After school and back home for the rest of the day, Samantha remained a little befuddled about how she was going to work this project, but unfortunately, she had to get her math homework done, and then write an extreme fantasy for her essay in English. For her English paper she decided to write about a farmer who raised rabbits, and he discovered that by feeding his rabbits chocolate candy and giving them hot chocolate to drink, they would give birth the chocolate bunnies, like the ones that come out every Easter; the farmer got rich by selling the chocolate bunnies at Easter time.
Brown Eggs! Brown Eggs! Even in Her Sleep
Samantha was delighted by her silly little story about the farmer and his chocolate bunnies, but before she could return to the brown egg project, she had to get some sleep. She got up from her study table, turned down her covers, and slid into bed, still thinking about the brown egg issue.
My science project is going demonstrate how chickens will produce brown eggs. Everyone knows that hens lay eggs. Look at these two white hens, on the verge of laying eggs right here in these nests. Now watch, the first hen, I am giving her a glass of white milk. Watch close, now, I am placing her gently on her nest and she pops out her egg: voilà, it is white! Now keep on watching, I take the second hen, and let her drink a glass of chocolate milk. Again, I set her on her nest, and she then lays a "brown egg!" So we see that the answer to how you get brown eggs is giving chocolate milk to the hens before she lays her egg! Want white eggs, give her while milk! Chocolate milk—brown eggs! White milk—white eggs!
Dexter Peterson jumped up and shouted, "Amazing! Amazing! Oh! Oh! I have a question? Do you get chocolate milk by letting cows drink chocolate milk?"
Samantha quickly responds: "Oh, yes, Dexter! That's exactly correct!"
"Wait! Samantha! I'm shocked at how wrong you got his project. I'm afraid you have failed this assignment, and by giving such false information, you have set back science a hundred years! You will need to study very hard by missing your recesses for four months!"

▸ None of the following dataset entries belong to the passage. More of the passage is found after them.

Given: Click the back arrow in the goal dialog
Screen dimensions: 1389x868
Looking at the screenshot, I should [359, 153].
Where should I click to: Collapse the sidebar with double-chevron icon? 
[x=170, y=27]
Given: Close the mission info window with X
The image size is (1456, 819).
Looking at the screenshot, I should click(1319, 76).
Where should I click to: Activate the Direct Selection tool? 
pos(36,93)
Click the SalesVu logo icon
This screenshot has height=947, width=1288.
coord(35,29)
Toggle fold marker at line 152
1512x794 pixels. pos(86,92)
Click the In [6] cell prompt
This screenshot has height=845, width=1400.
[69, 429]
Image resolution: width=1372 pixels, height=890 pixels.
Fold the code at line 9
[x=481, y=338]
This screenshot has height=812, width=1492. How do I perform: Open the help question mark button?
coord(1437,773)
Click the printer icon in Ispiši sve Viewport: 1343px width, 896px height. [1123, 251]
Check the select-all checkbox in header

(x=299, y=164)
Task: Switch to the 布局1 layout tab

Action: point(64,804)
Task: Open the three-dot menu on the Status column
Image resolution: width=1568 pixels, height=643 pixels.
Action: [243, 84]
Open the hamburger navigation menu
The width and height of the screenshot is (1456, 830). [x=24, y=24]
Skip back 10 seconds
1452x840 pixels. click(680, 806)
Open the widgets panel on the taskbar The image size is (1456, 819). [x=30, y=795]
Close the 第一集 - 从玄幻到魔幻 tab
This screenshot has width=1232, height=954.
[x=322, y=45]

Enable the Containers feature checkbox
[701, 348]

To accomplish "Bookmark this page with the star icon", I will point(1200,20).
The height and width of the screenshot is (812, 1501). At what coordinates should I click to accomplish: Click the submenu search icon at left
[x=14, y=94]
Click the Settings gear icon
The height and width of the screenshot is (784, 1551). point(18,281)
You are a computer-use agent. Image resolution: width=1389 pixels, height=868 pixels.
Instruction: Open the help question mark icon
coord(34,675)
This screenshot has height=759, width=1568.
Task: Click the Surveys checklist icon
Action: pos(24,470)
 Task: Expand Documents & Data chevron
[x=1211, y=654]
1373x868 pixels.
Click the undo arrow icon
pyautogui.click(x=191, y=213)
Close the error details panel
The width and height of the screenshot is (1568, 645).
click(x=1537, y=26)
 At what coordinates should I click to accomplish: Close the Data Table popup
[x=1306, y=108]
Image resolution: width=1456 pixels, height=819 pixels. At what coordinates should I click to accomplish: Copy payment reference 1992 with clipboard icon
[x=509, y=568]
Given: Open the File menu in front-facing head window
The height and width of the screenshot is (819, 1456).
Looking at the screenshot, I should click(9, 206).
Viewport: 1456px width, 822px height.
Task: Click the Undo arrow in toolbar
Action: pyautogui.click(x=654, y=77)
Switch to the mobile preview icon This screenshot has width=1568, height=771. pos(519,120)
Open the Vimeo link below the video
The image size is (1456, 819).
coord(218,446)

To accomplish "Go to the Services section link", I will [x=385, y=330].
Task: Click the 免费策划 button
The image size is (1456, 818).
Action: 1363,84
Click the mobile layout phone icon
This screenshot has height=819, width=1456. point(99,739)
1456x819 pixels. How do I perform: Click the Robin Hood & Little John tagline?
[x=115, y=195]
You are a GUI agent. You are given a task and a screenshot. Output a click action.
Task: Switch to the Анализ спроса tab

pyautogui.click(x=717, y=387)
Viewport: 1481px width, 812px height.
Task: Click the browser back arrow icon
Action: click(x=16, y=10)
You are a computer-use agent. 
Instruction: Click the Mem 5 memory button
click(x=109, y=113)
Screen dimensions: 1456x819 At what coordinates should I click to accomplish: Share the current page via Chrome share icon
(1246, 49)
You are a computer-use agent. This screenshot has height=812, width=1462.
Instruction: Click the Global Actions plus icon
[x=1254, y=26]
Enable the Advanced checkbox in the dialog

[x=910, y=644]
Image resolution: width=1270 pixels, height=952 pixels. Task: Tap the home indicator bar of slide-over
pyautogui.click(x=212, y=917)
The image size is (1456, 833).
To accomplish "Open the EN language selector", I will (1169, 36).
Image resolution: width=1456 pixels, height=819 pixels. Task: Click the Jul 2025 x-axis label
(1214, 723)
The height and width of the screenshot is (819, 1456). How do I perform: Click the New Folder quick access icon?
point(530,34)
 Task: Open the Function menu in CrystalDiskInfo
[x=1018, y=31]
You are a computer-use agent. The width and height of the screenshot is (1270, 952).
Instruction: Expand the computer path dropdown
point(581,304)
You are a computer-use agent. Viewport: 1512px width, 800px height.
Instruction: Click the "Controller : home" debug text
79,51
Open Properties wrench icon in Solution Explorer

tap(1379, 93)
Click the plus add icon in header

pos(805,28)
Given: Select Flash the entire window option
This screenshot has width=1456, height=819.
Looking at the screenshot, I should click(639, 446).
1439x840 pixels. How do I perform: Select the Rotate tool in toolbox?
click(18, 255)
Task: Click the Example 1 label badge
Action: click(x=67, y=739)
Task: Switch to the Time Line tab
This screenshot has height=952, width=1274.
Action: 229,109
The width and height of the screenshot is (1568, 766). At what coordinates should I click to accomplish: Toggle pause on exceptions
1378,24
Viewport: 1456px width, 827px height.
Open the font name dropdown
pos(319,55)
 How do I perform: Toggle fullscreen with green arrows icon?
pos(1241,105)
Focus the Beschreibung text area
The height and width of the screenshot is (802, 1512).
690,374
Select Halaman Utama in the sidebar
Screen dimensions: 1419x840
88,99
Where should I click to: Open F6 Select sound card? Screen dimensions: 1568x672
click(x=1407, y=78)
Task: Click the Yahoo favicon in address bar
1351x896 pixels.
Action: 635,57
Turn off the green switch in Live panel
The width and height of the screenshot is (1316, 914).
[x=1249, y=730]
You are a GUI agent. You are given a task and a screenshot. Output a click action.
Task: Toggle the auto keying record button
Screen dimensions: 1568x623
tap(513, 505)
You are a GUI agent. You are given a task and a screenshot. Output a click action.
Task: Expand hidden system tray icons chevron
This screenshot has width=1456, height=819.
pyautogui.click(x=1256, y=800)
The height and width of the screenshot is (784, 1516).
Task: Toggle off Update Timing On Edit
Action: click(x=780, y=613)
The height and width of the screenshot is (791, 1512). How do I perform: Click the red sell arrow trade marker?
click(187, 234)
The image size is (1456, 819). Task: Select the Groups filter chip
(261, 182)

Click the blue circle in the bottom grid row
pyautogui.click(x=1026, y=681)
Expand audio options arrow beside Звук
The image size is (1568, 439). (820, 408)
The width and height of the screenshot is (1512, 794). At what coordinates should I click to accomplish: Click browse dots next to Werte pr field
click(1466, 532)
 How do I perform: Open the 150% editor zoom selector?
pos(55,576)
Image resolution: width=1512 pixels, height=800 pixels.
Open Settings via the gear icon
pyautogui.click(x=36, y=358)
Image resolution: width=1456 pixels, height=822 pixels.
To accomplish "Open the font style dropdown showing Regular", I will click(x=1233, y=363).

Samantha was now shocked. Where had she gone wrong? She had researched and researched and even read the most important book on the brown egg problem: Magic for Parties: How Pull a Brown Egg out of a White Hat. It then hit her that she had done a very foolish thing, relying on a book of magic, not science.
Wake Up and Smell the Truth
With a startled jerk, Samantha popped up in bed the next morning, after a troubled sleep. Then she realized that she had had a very bad dream about failing her science assignment and looking like a complete ignoramus before her school chums. She had to smile, though, as soon as understood why she had such a goofy dream: it was her fantasy paper for English! She had a farmer feeling chocolate to real rabbits and turning them into Easter chocolate bunnies. Chocolate milk and brown eggs and white milk and white eggs and chocolate bunnies and farmers! Science couldn't keep this budding scientist from having nightmares, but she brightened up when she finally realized that she had a month and half until the science project was due.
A thought popped into Samantha's fevered brain: could it be that white chickens lay white eggs and brown chickens lay brown ones? She didn't know but again was so glad that she had a full six weeks to find out.